Ethanol is used as a blending component of petrol in some countries, for example in parts of the United States and Australia. Generally, 10% ethanol by volume is the amount blended into automotive petrol. As an oxygenate, it reduces some air contaminants in vehicle exhaust emissions. Because ethanol is produced from a renewable resource, its use as a blending component reduces the consumption of fossil fuels in vehicles, thereby reducing vehicle emissions of greenhouse gases.
There are potential drawbacks to using ethanol-blended petrol. In some vehicles, ethanol in petrol can cause elastomers, the rubber-type material in fuel systems, to swell and lose strength. This problem is similar to the one encountered with high levels of aromatics (see Total Aromatics). Older vehicles tend to be more susceptible to this problem, as newer vehicles worldwide have been manufactured to allow the use of ethanol blends.
Ethanol may cause poor vehicle performance, including cold starting and cold weather driveability problems, especially in older vehicles with carburettors. Mixing ethanol-blended petrol and unblended petrol in the same fuel tank may cause rough running and other driveability problems.
During the 1980s there was some government research on using ethanol-blended petrol. This research was not progressed for various reasons, including difficulties in sourcing reliable long-term supplies of ethanol. Recently, some interest has been expressed in the possibility of supplying ethanol-blended petrol to the New Zealand market.
Given that the use of ethanol-blended petrol could assist New Zealand to meet climate change responsibilities to reduce greenhouse gas emissions, there is merit in providing for the possibility of petrol blended with up to 10% ethanol. However, the potential risks of ethanol-blended petrol need to be carefully managed.
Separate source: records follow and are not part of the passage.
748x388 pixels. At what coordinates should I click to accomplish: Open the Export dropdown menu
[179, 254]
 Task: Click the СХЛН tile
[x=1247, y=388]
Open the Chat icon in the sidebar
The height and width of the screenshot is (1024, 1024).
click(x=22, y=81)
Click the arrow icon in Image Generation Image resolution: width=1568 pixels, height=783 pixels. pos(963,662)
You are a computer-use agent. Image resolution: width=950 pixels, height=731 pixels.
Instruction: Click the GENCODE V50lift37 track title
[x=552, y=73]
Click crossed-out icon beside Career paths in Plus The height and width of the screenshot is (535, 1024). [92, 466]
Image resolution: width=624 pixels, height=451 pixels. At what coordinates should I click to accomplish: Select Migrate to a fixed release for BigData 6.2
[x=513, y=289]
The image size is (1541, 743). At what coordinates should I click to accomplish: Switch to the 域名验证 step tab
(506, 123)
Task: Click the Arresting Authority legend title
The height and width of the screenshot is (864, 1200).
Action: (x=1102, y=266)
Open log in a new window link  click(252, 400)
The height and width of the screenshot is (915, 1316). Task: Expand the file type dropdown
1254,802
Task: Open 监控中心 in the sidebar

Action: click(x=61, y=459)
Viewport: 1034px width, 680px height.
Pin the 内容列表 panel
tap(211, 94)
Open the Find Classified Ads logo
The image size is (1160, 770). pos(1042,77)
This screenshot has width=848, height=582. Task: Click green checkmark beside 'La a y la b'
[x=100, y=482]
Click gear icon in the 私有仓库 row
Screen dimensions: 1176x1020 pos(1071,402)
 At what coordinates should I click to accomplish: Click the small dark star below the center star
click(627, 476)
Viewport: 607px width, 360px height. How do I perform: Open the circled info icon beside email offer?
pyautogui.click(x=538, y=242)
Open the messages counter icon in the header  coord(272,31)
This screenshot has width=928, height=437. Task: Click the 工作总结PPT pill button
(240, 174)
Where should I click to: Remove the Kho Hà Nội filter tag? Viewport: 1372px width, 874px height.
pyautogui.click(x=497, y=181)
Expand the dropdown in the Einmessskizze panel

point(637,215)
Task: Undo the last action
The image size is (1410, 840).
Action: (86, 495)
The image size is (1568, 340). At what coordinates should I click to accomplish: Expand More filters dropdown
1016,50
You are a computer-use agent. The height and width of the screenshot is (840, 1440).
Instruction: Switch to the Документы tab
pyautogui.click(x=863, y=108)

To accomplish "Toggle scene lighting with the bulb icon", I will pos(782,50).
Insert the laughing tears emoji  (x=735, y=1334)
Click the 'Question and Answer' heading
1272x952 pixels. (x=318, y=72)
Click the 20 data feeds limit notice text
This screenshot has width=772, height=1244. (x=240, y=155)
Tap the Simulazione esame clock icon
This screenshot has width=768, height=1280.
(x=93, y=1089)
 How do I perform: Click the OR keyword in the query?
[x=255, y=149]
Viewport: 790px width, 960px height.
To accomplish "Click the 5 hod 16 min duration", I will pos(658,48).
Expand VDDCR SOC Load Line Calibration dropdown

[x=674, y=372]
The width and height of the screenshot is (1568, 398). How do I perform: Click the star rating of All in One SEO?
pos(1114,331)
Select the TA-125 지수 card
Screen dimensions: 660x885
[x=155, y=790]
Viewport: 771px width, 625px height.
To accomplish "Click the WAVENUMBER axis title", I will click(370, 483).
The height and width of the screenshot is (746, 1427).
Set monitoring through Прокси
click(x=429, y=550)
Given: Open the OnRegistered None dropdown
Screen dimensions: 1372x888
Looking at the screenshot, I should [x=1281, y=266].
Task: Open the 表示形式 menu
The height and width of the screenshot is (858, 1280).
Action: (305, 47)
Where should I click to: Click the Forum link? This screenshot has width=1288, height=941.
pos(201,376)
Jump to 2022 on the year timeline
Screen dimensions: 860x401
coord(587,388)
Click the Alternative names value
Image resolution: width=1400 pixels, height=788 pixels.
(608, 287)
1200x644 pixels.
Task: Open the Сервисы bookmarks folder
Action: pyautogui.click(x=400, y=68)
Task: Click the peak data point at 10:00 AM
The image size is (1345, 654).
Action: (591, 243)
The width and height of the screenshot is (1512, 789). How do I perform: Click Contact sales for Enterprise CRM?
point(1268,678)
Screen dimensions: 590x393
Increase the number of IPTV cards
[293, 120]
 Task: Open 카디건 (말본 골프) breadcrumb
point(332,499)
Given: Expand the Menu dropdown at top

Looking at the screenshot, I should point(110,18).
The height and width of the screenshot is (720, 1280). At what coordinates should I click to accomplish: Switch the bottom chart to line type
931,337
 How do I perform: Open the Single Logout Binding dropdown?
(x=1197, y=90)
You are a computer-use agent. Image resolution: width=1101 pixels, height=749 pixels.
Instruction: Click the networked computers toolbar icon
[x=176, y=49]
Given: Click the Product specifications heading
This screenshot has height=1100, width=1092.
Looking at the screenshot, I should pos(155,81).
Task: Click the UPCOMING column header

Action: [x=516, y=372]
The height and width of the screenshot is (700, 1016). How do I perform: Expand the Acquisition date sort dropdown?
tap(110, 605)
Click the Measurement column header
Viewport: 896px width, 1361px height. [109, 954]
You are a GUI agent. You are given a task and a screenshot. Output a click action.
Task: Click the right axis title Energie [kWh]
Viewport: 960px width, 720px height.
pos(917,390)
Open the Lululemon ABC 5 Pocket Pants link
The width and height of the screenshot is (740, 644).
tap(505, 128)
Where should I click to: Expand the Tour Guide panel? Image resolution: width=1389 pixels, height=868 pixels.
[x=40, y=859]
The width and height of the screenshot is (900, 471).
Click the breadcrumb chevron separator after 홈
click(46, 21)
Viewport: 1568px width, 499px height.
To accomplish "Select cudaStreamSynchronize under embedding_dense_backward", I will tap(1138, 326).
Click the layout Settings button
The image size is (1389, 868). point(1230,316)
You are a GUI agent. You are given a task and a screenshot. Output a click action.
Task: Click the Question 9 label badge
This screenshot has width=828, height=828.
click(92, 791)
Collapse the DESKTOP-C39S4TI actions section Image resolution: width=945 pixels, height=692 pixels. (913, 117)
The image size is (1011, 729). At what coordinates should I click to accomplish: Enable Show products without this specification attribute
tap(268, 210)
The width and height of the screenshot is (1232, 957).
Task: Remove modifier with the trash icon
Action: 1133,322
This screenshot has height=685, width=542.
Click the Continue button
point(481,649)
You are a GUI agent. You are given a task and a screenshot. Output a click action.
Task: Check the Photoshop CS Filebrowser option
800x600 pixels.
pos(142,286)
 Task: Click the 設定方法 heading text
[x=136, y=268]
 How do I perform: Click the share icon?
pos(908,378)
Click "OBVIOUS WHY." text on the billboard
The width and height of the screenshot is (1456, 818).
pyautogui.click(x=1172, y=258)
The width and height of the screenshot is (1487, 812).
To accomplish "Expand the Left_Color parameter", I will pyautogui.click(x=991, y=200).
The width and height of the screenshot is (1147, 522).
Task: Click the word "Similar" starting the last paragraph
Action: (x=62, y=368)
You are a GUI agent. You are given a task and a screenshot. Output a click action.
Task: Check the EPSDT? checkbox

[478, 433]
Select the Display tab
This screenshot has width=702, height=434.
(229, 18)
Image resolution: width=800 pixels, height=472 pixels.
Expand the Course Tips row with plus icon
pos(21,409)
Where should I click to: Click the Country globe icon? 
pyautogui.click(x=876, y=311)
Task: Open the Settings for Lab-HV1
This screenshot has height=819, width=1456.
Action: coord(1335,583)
To achieve both of these objectives, one approach would be to allow the sale of ethanol-blended petrol for a limited amount of time on a test basis. A decision on the sale of ethanol-blended petrol on a permanent basis could then be based on the outcome of the New Zealand-based trial. There would need to be a clear framework for this testing and approvals process. A test period of 6 to 12 months would probably be needed. The test would need to demonstrate clearly that it had involved a large number and range of vehicles and that no adverse effects on engine performance had occurred. Consumers taking part in the test would need to be fully informed and to agree to their participation. It should be noted that such an approach may require an amendment to the legislation under which the Regulations are made.